St Petersburg University experts to assist government agencies, companies and individuals in analysing the application of laws and other regulations
St Petersburg University has founded a new small innovative enterprise "Law Enforcement Monitoring Centre".
Lawyers at St Petersburg University have been monitoring legislation and law enforcement for over a decade. The scholars analyse court decisions and the practice of government agencies to assess the operation of laws: whether courts experience difficulties in applying them; whether the laws contain language that can be misinterpreted; and whether the law achieves the goals it was meant to serve initially. St Petersburg University conducts this work on requests from the Ministry of Justice of the Russian Federation, the Constitutional Court and the Supreme Court of the Russian Federation, and the State Duma.

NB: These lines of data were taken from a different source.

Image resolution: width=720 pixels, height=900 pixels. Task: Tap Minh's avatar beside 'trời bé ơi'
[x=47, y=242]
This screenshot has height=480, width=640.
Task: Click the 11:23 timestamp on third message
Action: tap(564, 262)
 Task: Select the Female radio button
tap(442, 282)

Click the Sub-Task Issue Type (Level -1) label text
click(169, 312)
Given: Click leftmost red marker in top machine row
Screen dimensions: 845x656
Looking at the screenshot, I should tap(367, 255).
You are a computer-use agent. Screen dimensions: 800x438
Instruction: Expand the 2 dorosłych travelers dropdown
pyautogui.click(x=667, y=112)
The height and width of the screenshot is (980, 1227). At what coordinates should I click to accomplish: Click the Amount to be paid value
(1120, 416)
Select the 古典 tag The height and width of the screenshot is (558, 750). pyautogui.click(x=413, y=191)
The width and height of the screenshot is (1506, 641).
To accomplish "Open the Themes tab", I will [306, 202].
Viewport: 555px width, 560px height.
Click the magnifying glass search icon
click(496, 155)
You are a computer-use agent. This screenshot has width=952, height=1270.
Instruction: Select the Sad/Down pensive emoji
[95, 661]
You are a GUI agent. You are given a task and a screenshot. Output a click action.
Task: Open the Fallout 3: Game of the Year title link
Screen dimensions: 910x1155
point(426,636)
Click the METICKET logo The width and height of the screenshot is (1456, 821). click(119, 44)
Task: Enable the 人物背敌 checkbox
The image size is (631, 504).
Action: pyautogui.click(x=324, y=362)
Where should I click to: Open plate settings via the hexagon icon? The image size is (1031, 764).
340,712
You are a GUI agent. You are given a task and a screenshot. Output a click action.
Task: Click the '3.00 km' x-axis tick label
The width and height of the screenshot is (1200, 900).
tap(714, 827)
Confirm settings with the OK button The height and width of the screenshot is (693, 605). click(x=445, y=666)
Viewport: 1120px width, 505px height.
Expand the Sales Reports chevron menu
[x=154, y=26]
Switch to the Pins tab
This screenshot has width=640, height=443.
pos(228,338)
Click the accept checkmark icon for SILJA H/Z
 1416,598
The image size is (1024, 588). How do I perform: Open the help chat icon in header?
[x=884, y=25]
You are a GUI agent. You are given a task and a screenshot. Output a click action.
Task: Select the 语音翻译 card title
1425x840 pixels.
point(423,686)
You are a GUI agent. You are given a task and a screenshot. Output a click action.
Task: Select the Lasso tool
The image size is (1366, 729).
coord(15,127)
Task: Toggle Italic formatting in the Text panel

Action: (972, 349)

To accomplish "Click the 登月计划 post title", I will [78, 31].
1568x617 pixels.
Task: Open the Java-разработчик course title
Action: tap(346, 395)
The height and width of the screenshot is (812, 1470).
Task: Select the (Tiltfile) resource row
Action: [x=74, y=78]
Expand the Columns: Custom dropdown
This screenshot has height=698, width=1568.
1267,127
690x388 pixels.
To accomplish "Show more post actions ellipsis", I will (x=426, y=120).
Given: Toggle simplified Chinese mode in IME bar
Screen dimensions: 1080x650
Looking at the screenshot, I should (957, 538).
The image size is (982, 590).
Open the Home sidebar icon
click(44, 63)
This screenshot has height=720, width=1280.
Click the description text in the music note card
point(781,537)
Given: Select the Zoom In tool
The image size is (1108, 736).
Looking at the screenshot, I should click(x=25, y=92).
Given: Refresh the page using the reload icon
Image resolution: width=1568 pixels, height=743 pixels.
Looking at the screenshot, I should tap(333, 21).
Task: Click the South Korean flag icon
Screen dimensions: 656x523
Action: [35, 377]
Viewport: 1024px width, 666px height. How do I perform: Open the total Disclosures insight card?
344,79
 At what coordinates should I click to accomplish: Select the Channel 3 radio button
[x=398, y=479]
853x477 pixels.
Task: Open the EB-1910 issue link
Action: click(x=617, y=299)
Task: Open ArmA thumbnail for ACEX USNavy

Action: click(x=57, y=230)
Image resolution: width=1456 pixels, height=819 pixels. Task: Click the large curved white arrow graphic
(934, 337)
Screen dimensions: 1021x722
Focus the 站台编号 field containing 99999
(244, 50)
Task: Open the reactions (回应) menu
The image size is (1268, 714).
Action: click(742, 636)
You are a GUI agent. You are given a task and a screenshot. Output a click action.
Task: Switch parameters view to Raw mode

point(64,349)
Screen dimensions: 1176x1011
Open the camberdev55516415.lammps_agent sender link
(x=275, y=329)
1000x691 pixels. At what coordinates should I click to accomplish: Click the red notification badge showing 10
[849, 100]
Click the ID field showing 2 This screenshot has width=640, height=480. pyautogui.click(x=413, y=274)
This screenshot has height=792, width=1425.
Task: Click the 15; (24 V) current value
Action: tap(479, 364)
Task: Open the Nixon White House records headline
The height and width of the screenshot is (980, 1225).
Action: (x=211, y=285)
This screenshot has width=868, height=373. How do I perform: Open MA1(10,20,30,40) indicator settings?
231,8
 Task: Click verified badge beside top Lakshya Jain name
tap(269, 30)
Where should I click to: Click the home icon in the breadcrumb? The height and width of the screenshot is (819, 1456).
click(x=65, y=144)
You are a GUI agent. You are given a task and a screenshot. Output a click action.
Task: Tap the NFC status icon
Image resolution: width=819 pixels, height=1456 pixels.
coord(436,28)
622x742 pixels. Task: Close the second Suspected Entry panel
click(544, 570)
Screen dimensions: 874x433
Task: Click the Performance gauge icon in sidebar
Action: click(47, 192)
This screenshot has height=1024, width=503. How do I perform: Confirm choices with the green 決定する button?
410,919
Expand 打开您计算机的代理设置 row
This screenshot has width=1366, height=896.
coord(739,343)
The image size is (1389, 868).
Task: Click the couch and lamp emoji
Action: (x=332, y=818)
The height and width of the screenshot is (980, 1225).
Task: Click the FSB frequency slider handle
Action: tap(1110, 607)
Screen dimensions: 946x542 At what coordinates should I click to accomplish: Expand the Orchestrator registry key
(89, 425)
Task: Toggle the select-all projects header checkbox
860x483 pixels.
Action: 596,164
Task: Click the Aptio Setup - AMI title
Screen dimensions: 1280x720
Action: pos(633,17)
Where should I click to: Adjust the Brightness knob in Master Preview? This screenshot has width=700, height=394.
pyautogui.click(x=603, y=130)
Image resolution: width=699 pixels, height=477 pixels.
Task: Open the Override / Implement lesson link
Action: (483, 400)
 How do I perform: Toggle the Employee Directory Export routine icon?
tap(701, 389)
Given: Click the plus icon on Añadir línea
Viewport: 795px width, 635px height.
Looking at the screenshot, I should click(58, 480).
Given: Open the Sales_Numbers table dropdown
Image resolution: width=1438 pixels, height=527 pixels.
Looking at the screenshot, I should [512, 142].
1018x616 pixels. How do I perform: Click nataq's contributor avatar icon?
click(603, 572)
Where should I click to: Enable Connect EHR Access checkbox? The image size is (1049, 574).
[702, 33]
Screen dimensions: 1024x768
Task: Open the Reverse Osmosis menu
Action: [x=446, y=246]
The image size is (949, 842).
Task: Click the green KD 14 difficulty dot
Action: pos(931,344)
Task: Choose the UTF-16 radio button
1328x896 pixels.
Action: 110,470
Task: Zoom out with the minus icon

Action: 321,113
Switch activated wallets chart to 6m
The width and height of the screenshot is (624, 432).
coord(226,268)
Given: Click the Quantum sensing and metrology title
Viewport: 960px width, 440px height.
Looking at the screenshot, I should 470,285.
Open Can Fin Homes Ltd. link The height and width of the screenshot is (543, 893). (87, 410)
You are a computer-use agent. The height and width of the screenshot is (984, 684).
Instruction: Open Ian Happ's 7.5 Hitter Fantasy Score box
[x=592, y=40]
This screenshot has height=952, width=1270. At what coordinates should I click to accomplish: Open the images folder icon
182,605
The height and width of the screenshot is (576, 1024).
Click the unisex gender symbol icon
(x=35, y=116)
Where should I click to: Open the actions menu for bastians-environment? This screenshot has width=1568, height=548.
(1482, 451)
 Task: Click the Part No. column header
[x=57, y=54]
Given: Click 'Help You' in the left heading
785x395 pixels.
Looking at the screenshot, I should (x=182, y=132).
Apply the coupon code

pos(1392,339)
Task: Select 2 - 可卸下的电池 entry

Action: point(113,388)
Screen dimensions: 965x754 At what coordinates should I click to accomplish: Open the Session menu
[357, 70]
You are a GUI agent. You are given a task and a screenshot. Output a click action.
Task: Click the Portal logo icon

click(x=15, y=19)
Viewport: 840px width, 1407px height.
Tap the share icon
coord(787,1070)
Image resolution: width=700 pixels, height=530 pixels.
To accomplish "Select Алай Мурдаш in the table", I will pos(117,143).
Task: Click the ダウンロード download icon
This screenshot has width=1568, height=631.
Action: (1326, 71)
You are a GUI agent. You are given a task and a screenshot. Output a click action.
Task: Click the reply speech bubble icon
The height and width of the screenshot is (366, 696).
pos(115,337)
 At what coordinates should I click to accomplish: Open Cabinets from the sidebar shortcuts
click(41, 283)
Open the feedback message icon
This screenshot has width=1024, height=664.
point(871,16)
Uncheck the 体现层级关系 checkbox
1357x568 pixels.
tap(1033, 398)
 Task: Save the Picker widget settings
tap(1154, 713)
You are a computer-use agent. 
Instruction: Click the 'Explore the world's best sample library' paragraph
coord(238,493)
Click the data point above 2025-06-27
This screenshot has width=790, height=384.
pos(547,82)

Now, the experts will also conduct such research for companies and individuals. For this purpose, St Petersburg University has established a small innovative enterprise "Law Enforcement Monitoring Centre". ’Most companies and even more so individuals do not have the capacity to conduct legal research on their own, lacking the necessary expertise. If a company is going to enter a new niche in the market, they need to analyse the legislation and practice in a particular field to understand the challenges faced by entrepreneurs. Another example involves a claimant who, before going to court, finds it important to assess the chances and see how such disputes are resolved in Russian practice,’ said Mikhail Revazov, Director of the small innovative enterprise "Law Enforcement Monitoring Centre".
St Petersburg University has more than 20 small innovative enterprises in various fields of science and their practices: urban studies, biomedicine, laser chemistry, and geology to name just a few.
The experts emphasise that the primary function of the new enterprise is to monitor law enforcement, although it is not confined to this function alone. The specialists are prepared to undertake any legal research, analysing legislation and practice and supporting their conclusions with theoretical propositions to substantiate their position, if necessary. It is important to note that the University can involve specialists from almost any field, and the expertise available is enormous. Philologists, sociologists, economists, physicists, journalists, and doctors can assist in the research and there are all kinds of facilities for this. The specialists are ready to address the issues in housing, customs, medical, social law, control and supervision in the financial and budgetary sphere, science and education, subsoil use, tourism, anti-corruption, nature conservation and many others.
Establishing small innovative enterprises, the University uses one of the mechanisms for transferring scientific developments into practice. Mikhail Revazov, Director of the small innovative enterprise, stressed that the monitoring is based on the law enforcement monitoring methodology developed by St Petersburg University scholars. It significantly complements the law enforcement monitoring methodology approved by the Government of the Russian Federation to produce results of a higher quality.